Paralysis in the face of these challenges is understandable, but it’s not really an option if we want to re-orient the planetary ship away from the iceberg. To do so requires all of us to be out the door, axe in hand, to believe that the actions we take now can and do shape the future we are creating.
It is COP season, and it’s easy to hang all our hopes on these intergovernmental, institutional processes. This would be misguided. Hand wringing around the Prime Minister’s reluctance to attend is a good example of this misplaced attention – why do we care so much when we know that he will never be attending in good faith? He’s spent the entirety of his time in Parliament waving around coal, representing the interests of fossil fuels, expending diplomatic energy trying to undermine attempts to divest. In the recent leak of documents by BBC, Australian officials “reject the conclusion that closing coal-fired power plants is necessary” – despite the obvious fact that such closures are a necessity if we are to come close to arresting the climate crisis.

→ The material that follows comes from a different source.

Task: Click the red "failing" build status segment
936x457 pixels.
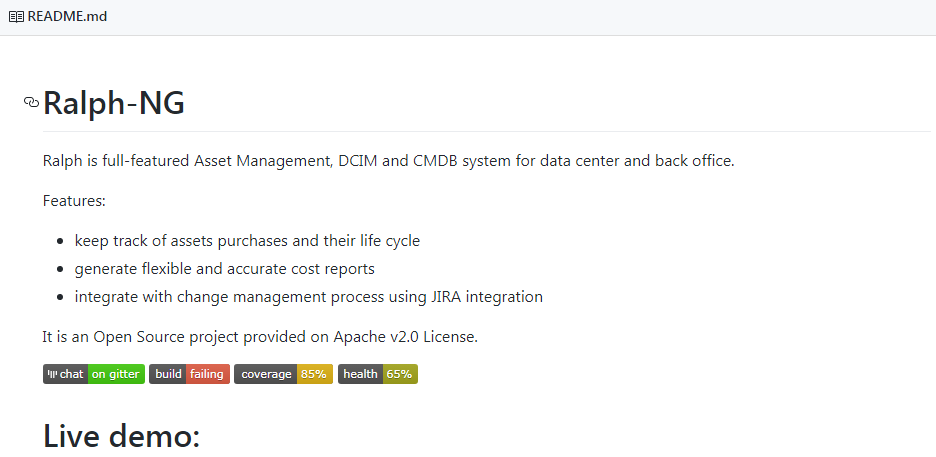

It is not that state action on climate change is not important – like many others, I hope that Glasgow is a turning point, and that states are showing up with seriousness about what is required to respond to the crisis we find ourselves in. In her piece, Christine Milne explains why she hopes this moment is a “global reality check”, and why she thinks “people have recognised that the game is up, the bullshit has to end.” A globally recognised climate leader who has many reasons to be sceptical of talk-fests and bruised by previous COP failures, I am heartened by her call to action.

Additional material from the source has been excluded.